Even as the names change with frightening rapidity around here, a single constant remains: the Patriots do not doubt their quarterback. None of the offensive players are left from Brady's Super Bowl title teams. Many of the men he throws to now were children when he beat the St. Louis Rams that long ago night in New Orleans. Few of the key offensive players were on his last Super Bowl team which was just two years ago. But they have learned to believe because that's what everyone before them did.
"We have No. 12," receiver Austin Collie said Sunday night in an empty Patriots locker room.
Collie has been with the Patriots for 10 days. But for years he stood on another sideline watching disaster fly from Brady's right hand, delivering touchdowns that broke the heart of his Indianapolis Colts. He knew what fourth quarters and ticking game clocks meant with Brady on the field. And so with time precious and the Patriots seemingly doomed, Collie listened as Brady shouted, "Be ready!" to he and the other receivers. He had played all of one snap in Sunday's game before the final drive that started on New England's 30 with 1:13 left.
Somehow he understood Brady would find him.
Twice Brady did. The first came on the drive's second play – an inside route that went for 15 yards and a first down. The second – more important – was on another inside route on a fourth-and-4 on the Saints' 26 that brought a first down and a chance to win the game.
"Well we had everybody going to the end zone and [Thompkins] kind of snuck into the corner and I put it up there for him and he came down and made a great catch," Brady later said, as if he was talking about Welker or Randy Moss or Deion Branch instead of a 25-year-old kid from Cincinnati with 18 catches to his NFL life.

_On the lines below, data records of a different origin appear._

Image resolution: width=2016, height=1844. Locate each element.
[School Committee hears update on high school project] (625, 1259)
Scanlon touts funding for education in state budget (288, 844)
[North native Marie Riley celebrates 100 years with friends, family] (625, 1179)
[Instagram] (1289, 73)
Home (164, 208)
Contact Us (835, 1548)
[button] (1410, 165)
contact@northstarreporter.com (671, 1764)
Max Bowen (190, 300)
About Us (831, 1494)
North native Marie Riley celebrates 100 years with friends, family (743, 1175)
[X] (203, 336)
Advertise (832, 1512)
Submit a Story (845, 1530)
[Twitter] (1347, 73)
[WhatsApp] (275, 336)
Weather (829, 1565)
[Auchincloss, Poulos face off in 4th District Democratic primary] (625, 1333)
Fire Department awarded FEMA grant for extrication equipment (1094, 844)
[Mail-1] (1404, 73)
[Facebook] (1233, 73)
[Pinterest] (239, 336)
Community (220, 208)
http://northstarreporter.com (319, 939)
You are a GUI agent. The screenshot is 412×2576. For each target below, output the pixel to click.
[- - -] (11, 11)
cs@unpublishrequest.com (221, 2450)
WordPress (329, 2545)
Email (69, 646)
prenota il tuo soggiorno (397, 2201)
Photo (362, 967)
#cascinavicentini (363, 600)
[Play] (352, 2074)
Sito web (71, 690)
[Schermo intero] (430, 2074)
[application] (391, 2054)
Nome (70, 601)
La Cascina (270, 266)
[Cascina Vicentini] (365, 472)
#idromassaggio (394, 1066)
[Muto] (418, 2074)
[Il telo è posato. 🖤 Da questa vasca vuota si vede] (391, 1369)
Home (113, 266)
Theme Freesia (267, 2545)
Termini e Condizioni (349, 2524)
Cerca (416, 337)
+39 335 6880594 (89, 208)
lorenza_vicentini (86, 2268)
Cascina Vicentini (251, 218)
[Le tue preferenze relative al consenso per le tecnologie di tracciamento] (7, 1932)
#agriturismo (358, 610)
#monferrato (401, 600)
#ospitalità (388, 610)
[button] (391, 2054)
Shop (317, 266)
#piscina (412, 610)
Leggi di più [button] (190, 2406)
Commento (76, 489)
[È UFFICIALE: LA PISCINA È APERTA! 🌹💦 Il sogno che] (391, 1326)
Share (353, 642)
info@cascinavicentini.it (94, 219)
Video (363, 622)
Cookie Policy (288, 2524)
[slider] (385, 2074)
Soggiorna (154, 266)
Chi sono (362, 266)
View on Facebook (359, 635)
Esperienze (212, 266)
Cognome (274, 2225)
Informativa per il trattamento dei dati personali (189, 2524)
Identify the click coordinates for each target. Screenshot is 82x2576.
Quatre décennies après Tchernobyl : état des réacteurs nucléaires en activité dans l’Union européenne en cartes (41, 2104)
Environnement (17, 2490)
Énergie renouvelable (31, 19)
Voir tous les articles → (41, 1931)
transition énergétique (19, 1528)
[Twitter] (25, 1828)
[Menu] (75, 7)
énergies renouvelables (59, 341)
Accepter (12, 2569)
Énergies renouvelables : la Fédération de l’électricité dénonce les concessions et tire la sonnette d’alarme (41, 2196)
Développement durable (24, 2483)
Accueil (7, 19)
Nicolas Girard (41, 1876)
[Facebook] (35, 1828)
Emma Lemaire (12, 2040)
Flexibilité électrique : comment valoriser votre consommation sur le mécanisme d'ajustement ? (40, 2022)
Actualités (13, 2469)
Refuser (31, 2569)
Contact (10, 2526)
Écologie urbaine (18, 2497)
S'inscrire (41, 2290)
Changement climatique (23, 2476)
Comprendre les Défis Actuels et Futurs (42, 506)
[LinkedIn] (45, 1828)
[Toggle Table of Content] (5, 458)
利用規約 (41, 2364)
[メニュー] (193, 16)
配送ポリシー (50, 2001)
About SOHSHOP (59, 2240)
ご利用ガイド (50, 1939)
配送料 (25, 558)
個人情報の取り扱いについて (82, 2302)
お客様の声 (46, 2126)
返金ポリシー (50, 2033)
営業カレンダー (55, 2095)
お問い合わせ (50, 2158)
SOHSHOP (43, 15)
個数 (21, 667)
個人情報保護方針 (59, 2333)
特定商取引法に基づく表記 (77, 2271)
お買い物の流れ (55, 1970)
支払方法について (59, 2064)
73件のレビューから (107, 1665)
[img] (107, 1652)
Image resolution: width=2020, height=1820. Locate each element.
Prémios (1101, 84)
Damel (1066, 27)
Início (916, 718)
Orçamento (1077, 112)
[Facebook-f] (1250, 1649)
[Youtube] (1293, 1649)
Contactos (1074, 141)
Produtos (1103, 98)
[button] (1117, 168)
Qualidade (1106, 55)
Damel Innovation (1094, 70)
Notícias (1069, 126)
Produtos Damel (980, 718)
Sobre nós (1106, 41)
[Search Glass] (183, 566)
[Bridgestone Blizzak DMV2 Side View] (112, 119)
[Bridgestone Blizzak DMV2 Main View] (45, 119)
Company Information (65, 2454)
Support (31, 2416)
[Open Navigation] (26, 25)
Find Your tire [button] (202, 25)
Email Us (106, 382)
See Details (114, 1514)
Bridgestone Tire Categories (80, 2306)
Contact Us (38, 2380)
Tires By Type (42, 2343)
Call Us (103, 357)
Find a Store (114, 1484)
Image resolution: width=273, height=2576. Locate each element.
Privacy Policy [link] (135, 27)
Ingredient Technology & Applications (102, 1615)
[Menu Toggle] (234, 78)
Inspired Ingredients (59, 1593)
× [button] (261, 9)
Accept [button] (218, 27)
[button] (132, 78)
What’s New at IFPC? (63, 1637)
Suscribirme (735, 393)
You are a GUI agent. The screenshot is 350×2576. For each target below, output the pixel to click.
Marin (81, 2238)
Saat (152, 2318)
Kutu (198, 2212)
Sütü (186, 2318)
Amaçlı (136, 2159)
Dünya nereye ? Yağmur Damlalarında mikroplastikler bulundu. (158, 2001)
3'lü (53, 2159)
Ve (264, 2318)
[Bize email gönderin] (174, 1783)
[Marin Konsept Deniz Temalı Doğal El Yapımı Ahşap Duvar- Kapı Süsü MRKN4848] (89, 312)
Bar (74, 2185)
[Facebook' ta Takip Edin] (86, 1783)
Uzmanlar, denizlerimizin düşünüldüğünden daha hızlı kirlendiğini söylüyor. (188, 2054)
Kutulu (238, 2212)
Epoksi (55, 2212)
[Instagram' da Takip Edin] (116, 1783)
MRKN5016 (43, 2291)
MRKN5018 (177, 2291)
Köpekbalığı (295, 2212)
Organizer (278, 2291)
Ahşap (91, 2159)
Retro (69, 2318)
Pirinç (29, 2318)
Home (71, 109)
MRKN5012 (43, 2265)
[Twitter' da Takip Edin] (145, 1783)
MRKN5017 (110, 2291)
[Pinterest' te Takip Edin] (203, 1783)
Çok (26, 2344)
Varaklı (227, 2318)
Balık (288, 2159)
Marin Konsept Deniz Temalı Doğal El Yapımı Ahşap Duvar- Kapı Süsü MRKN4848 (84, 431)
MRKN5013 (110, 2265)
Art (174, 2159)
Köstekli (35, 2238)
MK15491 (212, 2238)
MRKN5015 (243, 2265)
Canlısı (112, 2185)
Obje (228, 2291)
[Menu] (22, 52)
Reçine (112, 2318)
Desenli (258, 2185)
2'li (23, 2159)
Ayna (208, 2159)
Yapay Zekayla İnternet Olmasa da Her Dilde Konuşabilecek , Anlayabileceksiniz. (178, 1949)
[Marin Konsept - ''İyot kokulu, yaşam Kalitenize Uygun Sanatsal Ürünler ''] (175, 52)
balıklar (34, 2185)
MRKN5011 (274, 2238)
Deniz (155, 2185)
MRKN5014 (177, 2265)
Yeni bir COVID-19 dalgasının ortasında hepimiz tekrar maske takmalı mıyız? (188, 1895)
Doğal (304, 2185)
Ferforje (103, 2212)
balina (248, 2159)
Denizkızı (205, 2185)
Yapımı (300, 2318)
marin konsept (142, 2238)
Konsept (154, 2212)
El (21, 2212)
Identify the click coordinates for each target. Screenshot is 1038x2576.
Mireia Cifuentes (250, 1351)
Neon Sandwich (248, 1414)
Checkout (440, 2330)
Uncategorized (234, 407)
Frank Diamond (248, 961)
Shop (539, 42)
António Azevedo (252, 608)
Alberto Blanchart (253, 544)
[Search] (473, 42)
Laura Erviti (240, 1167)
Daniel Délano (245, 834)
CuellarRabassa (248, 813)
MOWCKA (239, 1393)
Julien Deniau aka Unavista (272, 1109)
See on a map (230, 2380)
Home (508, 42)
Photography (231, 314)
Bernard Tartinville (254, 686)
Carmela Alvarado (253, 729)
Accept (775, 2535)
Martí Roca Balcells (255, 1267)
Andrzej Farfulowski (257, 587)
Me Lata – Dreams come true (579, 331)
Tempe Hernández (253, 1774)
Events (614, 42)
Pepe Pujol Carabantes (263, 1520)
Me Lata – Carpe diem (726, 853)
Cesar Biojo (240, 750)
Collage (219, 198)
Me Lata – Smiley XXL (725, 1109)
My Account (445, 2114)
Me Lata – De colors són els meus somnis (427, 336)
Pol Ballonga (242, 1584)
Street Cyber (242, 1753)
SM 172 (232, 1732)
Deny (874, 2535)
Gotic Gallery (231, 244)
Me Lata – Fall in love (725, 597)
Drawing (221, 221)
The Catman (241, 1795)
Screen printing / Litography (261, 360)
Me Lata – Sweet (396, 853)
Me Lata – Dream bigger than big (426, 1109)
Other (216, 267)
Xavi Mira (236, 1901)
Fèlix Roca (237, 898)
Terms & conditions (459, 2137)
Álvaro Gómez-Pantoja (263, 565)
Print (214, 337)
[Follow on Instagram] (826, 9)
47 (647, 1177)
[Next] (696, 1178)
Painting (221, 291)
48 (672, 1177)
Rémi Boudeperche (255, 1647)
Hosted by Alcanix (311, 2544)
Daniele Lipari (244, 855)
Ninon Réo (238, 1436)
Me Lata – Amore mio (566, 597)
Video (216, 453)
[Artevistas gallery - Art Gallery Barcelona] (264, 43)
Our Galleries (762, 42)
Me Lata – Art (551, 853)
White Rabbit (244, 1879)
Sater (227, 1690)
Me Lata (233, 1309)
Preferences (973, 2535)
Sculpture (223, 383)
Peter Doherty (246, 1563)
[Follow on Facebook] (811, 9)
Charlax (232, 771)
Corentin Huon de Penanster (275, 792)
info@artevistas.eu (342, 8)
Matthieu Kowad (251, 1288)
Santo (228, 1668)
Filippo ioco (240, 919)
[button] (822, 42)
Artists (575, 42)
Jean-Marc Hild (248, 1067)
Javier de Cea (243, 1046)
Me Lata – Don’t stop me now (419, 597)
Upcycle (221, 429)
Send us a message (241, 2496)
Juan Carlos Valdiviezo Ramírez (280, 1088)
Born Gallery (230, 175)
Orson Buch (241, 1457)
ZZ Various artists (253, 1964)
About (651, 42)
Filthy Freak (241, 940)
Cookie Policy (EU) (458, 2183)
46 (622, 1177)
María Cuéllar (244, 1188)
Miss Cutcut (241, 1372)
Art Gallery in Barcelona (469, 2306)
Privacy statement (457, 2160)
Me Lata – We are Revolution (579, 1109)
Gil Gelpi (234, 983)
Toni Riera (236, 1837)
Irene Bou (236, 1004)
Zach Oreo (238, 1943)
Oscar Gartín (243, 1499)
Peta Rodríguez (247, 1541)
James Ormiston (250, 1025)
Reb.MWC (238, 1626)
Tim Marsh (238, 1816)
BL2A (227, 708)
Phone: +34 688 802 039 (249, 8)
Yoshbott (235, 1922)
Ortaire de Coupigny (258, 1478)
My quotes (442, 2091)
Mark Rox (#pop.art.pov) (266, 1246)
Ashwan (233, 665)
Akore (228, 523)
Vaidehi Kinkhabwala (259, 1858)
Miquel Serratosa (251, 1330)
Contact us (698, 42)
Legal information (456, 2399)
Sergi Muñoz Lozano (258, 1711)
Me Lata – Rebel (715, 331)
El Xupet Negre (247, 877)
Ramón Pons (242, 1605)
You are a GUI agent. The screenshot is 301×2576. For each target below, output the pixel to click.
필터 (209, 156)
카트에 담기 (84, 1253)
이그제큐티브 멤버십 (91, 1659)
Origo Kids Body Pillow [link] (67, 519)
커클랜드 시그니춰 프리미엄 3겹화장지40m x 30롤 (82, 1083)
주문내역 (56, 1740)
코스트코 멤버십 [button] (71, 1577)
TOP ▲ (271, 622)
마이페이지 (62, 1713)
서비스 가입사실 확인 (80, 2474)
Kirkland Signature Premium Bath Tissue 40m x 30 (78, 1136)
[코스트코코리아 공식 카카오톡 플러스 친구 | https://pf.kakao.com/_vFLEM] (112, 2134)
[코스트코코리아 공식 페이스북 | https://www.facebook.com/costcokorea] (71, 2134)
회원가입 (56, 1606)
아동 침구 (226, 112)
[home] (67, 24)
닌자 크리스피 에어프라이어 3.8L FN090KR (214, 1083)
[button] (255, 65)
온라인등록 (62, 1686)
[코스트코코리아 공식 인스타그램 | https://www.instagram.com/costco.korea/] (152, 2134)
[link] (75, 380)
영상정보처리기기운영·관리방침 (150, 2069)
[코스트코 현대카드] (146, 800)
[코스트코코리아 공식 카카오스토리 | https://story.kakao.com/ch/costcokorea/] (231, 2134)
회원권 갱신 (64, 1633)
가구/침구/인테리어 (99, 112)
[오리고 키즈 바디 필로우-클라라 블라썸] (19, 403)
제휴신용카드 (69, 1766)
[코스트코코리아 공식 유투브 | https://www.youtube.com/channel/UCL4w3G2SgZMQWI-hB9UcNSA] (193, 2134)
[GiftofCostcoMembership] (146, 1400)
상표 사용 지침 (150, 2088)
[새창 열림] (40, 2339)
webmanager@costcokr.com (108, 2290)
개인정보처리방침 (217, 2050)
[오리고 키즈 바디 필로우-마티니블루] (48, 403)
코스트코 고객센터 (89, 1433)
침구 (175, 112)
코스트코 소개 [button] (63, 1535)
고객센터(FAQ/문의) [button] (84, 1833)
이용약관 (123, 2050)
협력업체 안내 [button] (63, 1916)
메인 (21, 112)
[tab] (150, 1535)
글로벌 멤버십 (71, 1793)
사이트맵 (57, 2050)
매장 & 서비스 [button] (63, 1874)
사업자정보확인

But this is why the Patriots continue to believe even as much of Massachusetts, Rhode Island and New Hampshire wavered. Their quarterback won't let them doubt. This has been the most trying season of his career. Gronkowski's availability is a daily drama. His other tight end, Aaron Hernandez is in jail and is never coming back. His beloved Welker is in Denver. And Welker's designated replacement, Danny Amendola, is a fierce battler whose fire keeps getting him hurt.
On Sunday, Brady lost Amendola again when the receiver took a blow to the head and wobbled to the sideline. He's making do with Julian Edelman and a group of players few football fans had ever heard of before this year. Somehow he is making it work.
He talked a lot about "grinding" on Sunday night. He said the word several times and it is the perfect description of a season that lacks the prettiness of some of his other Patriots offenses. Each game has been a survival. Last week, New England lost to the Cincinnati Bengals in a game so ugly many wondered if Brady could salvage the season. He threw for just 197 yards that day as the Patriots scored only six points.
But he grinded all week. He grinded through the game against the Saints, who have a much better team than the Patriots. He grinded through a fourth-quarter interception and a flimsy four-and-out that appeared to be the Pats' last gasp.
Then given one last chance he delivered.
"We are 5-1," he said beaming.
Yet even he knew the 5-1 has come hard.
"I think no matter how you've played to that point, you have a situation: you have one timeout, two timeouts, three timeouts, you're backed up," he said. "Regardless of what happens over the course of the game, you have a chance. That's what football is all about."
A whole new group of Patriots players are learning this from him, just like the dozens who held the Super Bowl trophies with him.
As he headed toward the stadium exit on Sunday a man stopped him. He was a friend of Tom Martinez, the man Brady considers a mentor and who died in 2012.
Brady stopped. His expression softened.
"He was a great man," Brady said.
And yet on this night he could have been talking about himself.